#### Assignment
Look below for the line containing "Switch to Faaliyet Bilgileri (F10) tab"; write out that line and each one after it to the end, exactly, and nothing else.

:: Data listing ::

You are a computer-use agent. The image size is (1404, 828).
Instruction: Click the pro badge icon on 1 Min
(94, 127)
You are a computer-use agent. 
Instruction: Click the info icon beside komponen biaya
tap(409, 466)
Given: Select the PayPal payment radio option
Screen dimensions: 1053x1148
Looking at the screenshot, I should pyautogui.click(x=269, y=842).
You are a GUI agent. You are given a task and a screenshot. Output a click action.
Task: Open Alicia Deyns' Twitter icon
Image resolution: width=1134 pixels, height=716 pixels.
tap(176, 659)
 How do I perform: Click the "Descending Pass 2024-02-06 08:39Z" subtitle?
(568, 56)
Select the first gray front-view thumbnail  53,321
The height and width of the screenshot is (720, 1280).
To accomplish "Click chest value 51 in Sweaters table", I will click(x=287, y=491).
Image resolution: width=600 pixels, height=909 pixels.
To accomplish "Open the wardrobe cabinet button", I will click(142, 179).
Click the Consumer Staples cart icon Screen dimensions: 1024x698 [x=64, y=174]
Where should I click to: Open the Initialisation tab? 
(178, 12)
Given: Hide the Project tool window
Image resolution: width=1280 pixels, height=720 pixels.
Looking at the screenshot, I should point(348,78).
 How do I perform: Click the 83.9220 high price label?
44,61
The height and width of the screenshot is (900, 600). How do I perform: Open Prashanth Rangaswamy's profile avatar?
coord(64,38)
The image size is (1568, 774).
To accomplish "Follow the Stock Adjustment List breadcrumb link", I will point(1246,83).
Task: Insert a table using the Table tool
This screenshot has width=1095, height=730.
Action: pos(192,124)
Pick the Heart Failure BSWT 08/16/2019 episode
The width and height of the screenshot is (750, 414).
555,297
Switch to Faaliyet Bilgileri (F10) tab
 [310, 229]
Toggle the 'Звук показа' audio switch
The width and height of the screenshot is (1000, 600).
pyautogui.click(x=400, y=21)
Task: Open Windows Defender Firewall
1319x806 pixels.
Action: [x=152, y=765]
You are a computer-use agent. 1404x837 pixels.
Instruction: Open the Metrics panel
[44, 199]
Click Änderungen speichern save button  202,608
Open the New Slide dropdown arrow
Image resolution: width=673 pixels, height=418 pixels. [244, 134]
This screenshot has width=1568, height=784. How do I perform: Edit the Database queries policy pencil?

:::

#### Result for this exercise
Switch to Faaliyet Bilgileri (F10) tab
 [310, 229]
Toggle the 'Звук показа' audio switch
The width and height of the screenshot is (1000, 600).
pyautogui.click(x=400, y=21)
Task: Open Windows Defender Firewall
1319x806 pixels.
Action: [x=152, y=765]
You are a computer-use agent. 1404x837 pixels.
Instruction: Open the Metrics panel
[44, 199]
Click Änderungen speichern save button  202,608
Open the New Slide dropdown arrow
Image resolution: width=673 pixels, height=418 pixels. [244, 134]
This screenshot has width=1568, height=784. How do I perform: Edit the Database queries policy pencil?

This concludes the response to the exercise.